Provided records:

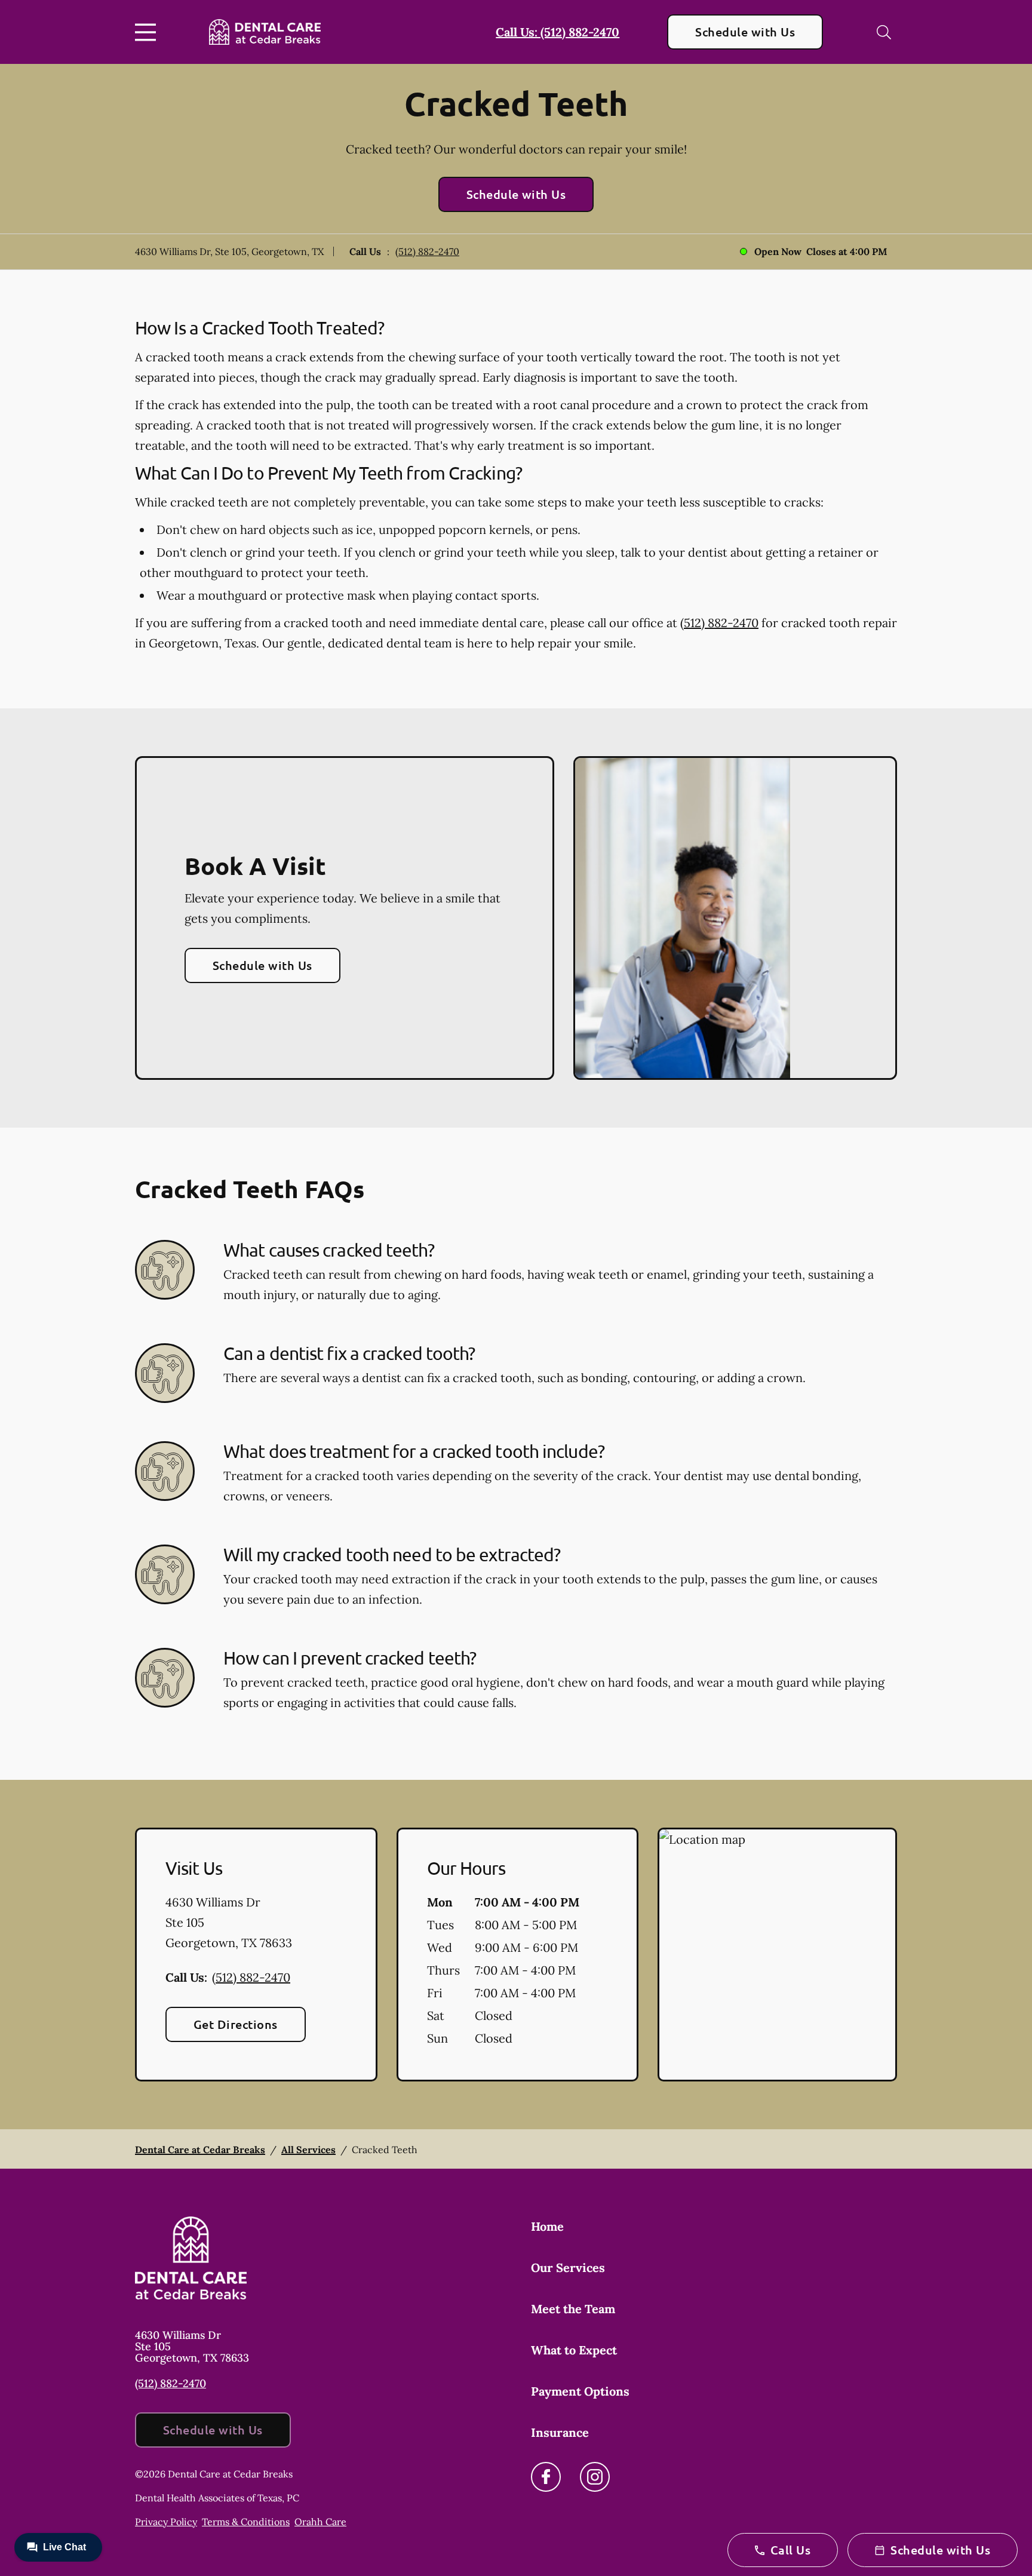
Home (547, 2226)
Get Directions (236, 2024)
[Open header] (148, 32)
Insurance (560, 2432)
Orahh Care (320, 2522)
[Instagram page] (595, 2477)
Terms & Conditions (246, 2522)
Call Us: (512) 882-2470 (557, 31)
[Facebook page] (546, 2477)
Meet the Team (573, 2308)
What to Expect (574, 2349)
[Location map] (777, 1954)
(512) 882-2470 (427, 251)
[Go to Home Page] (265, 32)
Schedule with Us (745, 31)
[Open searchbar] (884, 32)
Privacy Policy (166, 2522)
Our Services (568, 2267)
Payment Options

Aim of the task: When the line containing "[Location map] (777, 1954)" is found in the records above, restate it and every later line word for word through the last one, and nothing more.

Task solution:
[Location map] (777, 1954)
(512) 882-2470 (427, 251)
[Go to Home Page] (265, 32)
Schedule with Us (745, 31)
[Open searchbar] (884, 32)
Privacy Policy (166, 2522)
Our Services (568, 2267)
Payment Options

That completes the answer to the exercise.